### REQUIREMENT
Print every one of the items below line for line, with no changes.

### SOURCE RECORDS
(begin)
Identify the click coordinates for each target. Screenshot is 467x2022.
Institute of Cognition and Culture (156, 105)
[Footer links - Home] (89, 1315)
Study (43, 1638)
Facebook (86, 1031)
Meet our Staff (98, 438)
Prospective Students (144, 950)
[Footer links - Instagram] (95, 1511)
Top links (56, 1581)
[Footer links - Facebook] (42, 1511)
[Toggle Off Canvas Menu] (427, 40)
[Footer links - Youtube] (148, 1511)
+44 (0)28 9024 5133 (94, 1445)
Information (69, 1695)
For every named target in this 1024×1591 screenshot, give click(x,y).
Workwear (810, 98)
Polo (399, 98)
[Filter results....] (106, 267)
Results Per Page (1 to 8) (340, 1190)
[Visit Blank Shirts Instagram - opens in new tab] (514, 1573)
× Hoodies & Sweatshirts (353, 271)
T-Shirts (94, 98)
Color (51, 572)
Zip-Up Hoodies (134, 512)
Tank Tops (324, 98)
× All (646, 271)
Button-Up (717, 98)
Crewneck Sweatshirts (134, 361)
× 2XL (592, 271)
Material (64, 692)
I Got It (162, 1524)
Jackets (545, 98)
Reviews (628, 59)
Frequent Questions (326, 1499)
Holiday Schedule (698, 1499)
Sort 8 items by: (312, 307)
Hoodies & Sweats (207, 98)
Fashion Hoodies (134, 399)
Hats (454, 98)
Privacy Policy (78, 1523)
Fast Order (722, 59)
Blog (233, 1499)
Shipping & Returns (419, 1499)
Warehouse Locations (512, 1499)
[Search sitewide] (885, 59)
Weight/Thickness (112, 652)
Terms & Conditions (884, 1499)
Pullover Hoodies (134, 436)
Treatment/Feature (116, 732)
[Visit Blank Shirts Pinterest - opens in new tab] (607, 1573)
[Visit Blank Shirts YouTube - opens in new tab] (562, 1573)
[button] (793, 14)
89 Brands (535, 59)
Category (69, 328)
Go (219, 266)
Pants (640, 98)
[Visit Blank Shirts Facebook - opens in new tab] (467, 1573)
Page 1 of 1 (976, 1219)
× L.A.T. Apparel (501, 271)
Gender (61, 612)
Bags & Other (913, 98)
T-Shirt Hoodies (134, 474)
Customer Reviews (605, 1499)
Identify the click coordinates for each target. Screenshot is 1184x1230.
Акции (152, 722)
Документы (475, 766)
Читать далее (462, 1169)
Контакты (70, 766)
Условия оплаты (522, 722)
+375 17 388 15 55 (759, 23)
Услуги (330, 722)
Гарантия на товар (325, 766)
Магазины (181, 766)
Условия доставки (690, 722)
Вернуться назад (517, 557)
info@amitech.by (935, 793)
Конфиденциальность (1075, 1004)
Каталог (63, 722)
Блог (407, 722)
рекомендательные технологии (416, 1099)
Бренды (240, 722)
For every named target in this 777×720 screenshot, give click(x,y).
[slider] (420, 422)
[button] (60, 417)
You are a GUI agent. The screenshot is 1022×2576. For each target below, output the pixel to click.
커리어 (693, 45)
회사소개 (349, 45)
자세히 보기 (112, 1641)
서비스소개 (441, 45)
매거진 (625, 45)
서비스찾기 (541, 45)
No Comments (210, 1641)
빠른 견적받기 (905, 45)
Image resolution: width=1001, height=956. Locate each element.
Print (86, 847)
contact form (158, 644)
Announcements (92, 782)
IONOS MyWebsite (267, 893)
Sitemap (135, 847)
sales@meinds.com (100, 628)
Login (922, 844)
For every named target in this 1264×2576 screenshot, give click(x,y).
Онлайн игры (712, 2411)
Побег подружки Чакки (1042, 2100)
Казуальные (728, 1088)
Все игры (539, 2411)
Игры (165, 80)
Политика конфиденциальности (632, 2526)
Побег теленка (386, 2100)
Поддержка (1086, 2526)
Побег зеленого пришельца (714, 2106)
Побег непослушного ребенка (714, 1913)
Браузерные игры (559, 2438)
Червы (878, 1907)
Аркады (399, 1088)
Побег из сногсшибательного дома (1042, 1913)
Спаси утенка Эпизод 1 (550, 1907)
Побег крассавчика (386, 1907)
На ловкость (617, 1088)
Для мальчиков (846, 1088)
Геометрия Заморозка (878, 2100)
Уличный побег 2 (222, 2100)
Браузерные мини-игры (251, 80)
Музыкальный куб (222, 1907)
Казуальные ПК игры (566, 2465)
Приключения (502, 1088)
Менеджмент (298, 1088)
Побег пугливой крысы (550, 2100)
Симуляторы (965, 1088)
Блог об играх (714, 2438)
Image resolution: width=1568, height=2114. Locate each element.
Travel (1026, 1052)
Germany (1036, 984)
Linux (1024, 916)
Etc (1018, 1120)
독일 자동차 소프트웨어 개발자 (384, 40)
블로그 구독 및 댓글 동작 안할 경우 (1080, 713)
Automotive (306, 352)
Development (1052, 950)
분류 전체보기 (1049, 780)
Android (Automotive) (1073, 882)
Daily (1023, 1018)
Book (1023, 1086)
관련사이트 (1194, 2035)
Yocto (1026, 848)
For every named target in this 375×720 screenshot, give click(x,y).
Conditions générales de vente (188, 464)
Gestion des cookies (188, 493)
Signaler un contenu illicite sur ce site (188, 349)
(end)
### COMPLETE ANSWER
Identify the click coordinates for each target. Screenshot is 467x2022.
Institute of Cognition and Culture (156, 105)
[Footer links - Home] (89, 1315)
Study (43, 1638)
Facebook (86, 1031)
Meet our Staff (98, 438)
Prospective Students (144, 950)
[Footer links - Instagram] (95, 1511)
Top links (56, 1581)
[Footer links - Facebook] (42, 1511)
[Toggle Off Canvas Menu] (427, 40)
[Footer links - Youtube] (148, 1511)
+44 (0)28 9024 5133 (94, 1445)
Information (69, 1695)
For every named target in this 1024×1591 screenshot, give click(x,y).
Workwear (810, 98)
Polo (399, 98)
[Filter results....] (106, 267)
Results Per Page (1 to 8) (340, 1190)
[Visit Blank Shirts Instagram - opens in new tab] (514, 1573)
× Hoodies & Sweatshirts (353, 271)
T-Shirts (94, 98)
Color (51, 572)
Zip-Up Hoodies (134, 512)
Tank Tops (324, 98)
× All (646, 271)
Button-Up (717, 98)
Crewneck Sweatshirts (134, 361)
× 2XL (592, 271)
Material (64, 692)
I Got It (162, 1524)
Jackets (545, 98)
Reviews (628, 59)
Frequent Questions (326, 1499)
Holiday Schedule (698, 1499)
Sort 8 items by: (312, 307)
Hoodies & Sweats (207, 98)
Fashion Hoodies (134, 399)
Hats (454, 98)
Privacy Policy (78, 1523)
Fast Order (722, 59)
Blog (233, 1499)
Shipping & Returns (419, 1499)
Warehouse Locations (512, 1499)
[Search sitewide] (885, 59)
Weight/Thickness (112, 652)
Terms & Conditions (884, 1499)
Pullover Hoodies (134, 436)
Treatment/Feature (116, 732)
[Visit Blank Shirts Pinterest - opens in new tab] (607, 1573)
[Visit Blank Shirts YouTube - opens in new tab] (562, 1573)
[button] (793, 14)
89 Brands (535, 59)
Category (69, 328)
Go (219, 266)
Pants (640, 98)
[Visit Blank Shirts Facebook - opens in new tab] (467, 1573)
Page 1 of 1 (976, 1219)
× L.A.T. Apparel (501, 271)
Gender (61, 612)
Bags & Other (913, 98)
T-Shirt Hoodies (134, 474)
Customer Reviews (605, 1499)
Identify the click coordinates for each target. Screenshot is 1184x1230.
Акции (152, 722)
Документы (475, 766)
Читать далее (462, 1169)
Контакты (70, 766)
Условия оплаты (522, 722)
+375 17 388 15 55 (759, 23)
Услуги (330, 722)
Гарантия на товар (325, 766)
Магазины (181, 766)
Условия доставки (690, 722)
Вернуться назад (517, 557)
info@amitech.by (935, 793)
Конфиденциальность (1075, 1004)
Каталог (63, 722)
Блог (407, 722)
рекомендательные технологии (416, 1099)
Бренды (240, 722)
For every named target in this 777×720 screenshot, give click(x,y).
[slider] (420, 422)
[button] (60, 417)
You are a GUI agent. The screenshot is 1022×2576. For each target below, output the pixel to click.
커리어 (693, 45)
회사소개 (349, 45)
자세히 보기 (112, 1641)
서비스소개 (441, 45)
매거진 (625, 45)
서비스찾기 (541, 45)
No Comments (210, 1641)
빠른 견적받기 (905, 45)
Image resolution: width=1001, height=956. Locate each element.
Print (86, 847)
contact form (158, 644)
Announcements (92, 782)
IONOS MyWebsite (267, 893)
Sitemap (135, 847)
sales@meinds.com (100, 628)
Login (922, 844)
For every named target in this 1264×2576 screenshot, give click(x,y).
Онлайн игры (712, 2411)
Побег подружки Чакки (1042, 2100)
Казуальные (728, 1088)
Все игры (539, 2411)
Игры (165, 80)
Политика конфиденциальности (632, 2526)
Побег теленка (386, 2100)
Поддержка (1086, 2526)
Побег зеленого пришельца (714, 2106)
Побег непослушного ребенка (714, 1913)
Браузерные игры (559, 2438)
Червы (878, 1907)
Аркады (399, 1088)
Побег из сногсшибательного дома (1042, 1913)
Спаси утенка Эпизод 1 (550, 1907)
Побег крассавчика (386, 1907)
На ловкость (617, 1088)
Для мальчиков (846, 1088)
Геометрия Заморозка (878, 2100)
Уличный побег 2 (222, 2100)
Браузерные мини-игры (251, 80)
Музыкальный куб (222, 1907)
Казуальные ПК игры (566, 2465)
Приключения (502, 1088)
Менеджмент (298, 1088)
Побег пугливой крысы (550, 2100)
Симуляторы (965, 1088)
Блог об играх (714, 2438)
Image resolution: width=1568, height=2114. Locate each element.
Travel (1026, 1052)
Germany (1036, 984)
Linux (1024, 916)
Etc (1018, 1120)
독일 자동차 소프트웨어 개발자 (384, 40)
블로그 구독 및 댓글 동작 안할 경우 (1080, 713)
Automotive (306, 352)
Development (1052, 950)
분류 전체보기 (1049, 780)
Android (Automotive) (1073, 882)
Daily (1023, 1018)
Book (1023, 1086)
관련사이트 (1194, 2035)
Yocto (1026, 848)
For every named target in this 375×720 screenshot, give click(x,y).
Conditions générales de vente (188, 464)
Gestion des cookies (188, 493)
Signaler un contenu illicite sur ce site (188, 349)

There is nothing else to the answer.